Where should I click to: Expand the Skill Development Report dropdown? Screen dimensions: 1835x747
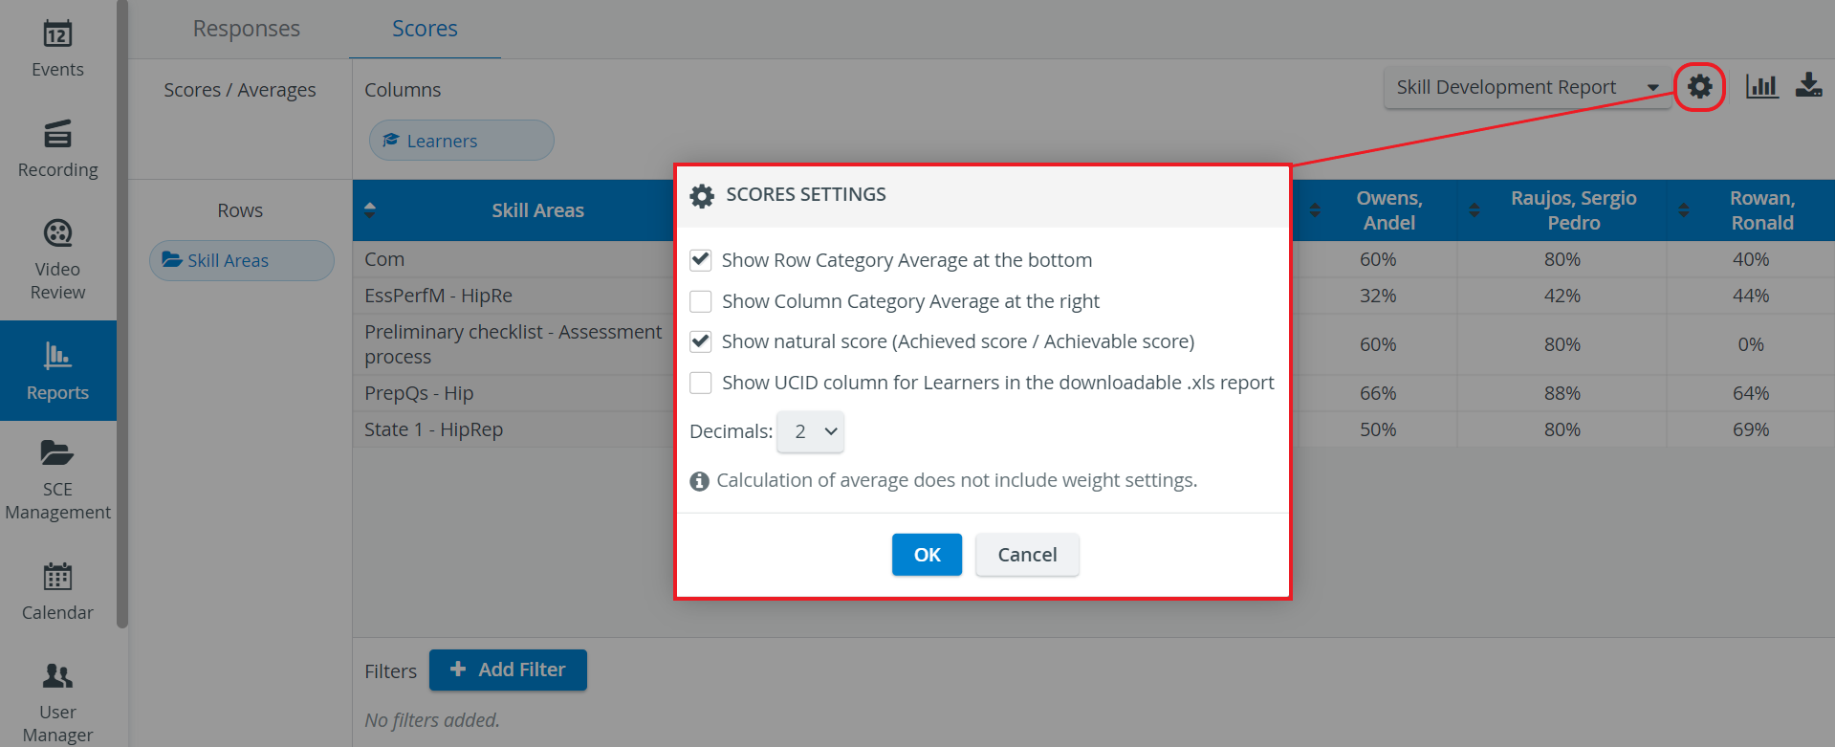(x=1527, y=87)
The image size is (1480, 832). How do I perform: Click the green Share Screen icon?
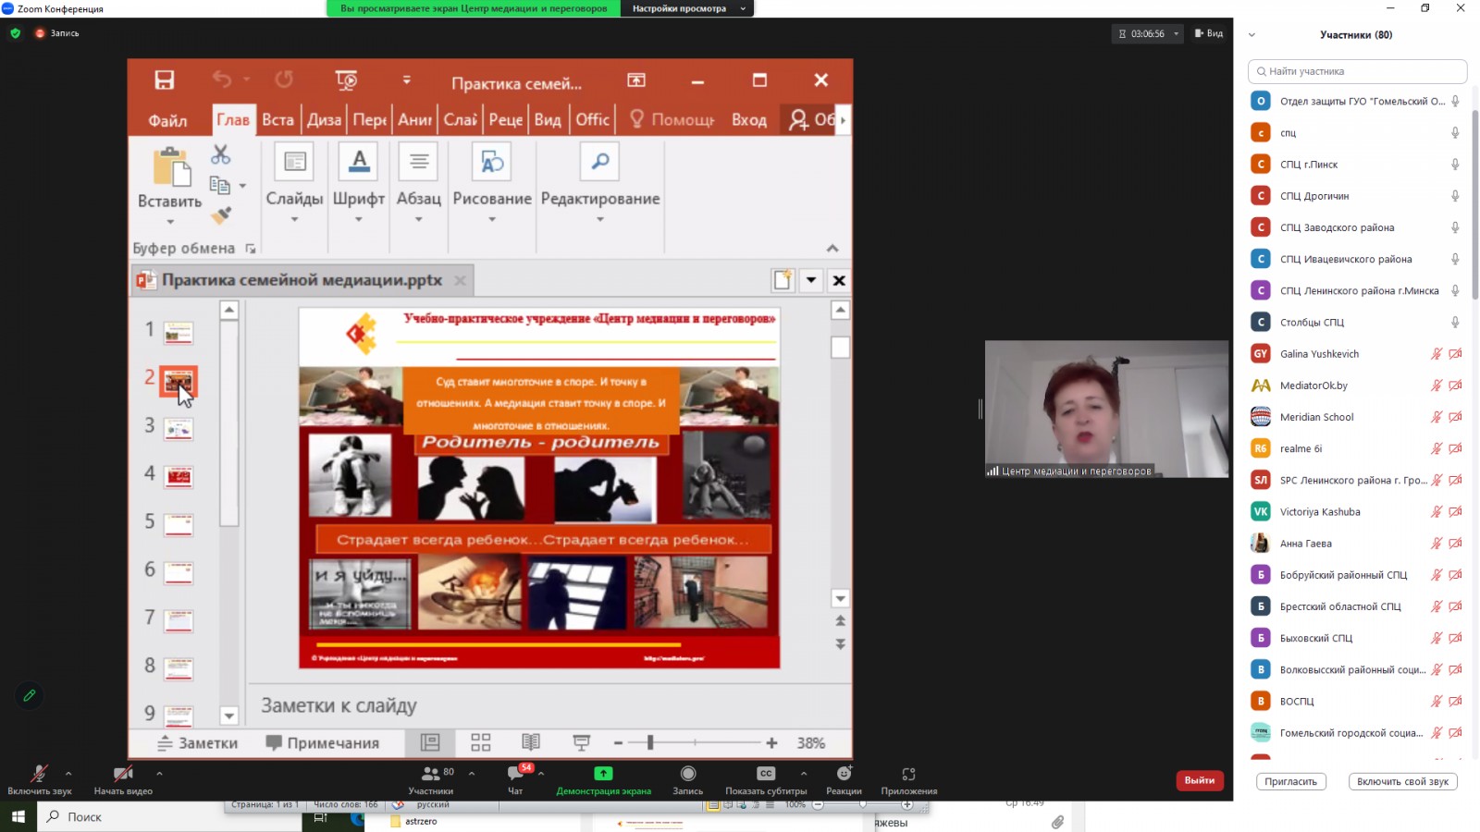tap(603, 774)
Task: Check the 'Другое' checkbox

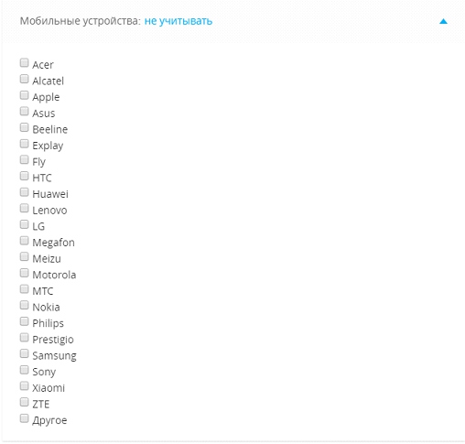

- - - - - - -

#### [What you have to do]
Please output the lines from the line that contains "The image size" through the end of the records, both ends included, exactly and with no pictures.

#### [Expected answer]
The image size is (1480, 832). How do I perform: Click the green Share Screen icon?
tap(603, 774)
Task: Check the 'Другое' checkbox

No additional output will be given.